잘 디자인된 AI product 대부분이 한 paradigm 에 commit 하고 그 주위로 UX 디자인. Cursor 의 autocomplete 가 dense 와 fast — 다른 거면 broken 느낌. ChatGPT 의 "thinking..." 표시기가 reasoning latency 의 UX accommodation.
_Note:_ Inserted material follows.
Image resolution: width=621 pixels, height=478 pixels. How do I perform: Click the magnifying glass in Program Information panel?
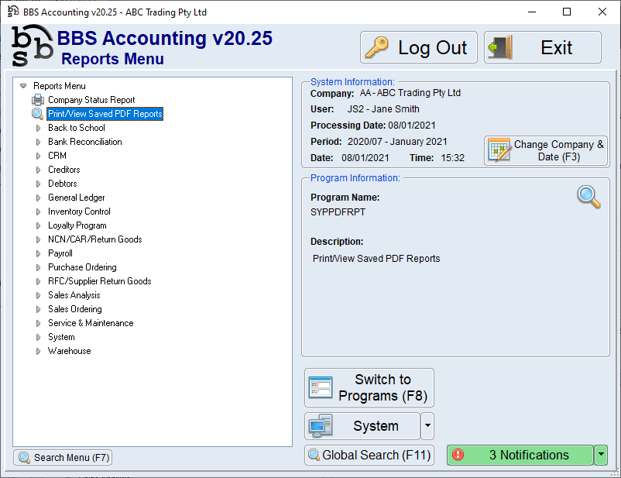[x=588, y=198]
Claude.ai 의 collapsible thinking block 이 의도적 visibility 디자인. 각각이 architectural 선택의 downstream 결과.

Build 하면

Paradigm 먼저 고르고, UX 다음 디자인. UX 먼저 디자인하고 reasoning 모델을 low-latency surface 에 retrofit 하려는 게 thinking on 일 때 broken 느낌 chatbot 으로 끝나는 길.

Exercise

AI-assisted product 셋 골라. UX 만으로 각각의 paradigm (dense standard / MoE standard / reasoning) 식별. 각 product 가 만든 UX accommodation 적어: progress 표시기, thinking visibility, retry 버튼, partial output. UX 디자인이 architecture 선택의 downstream — 한번 보면 unsee 못 해.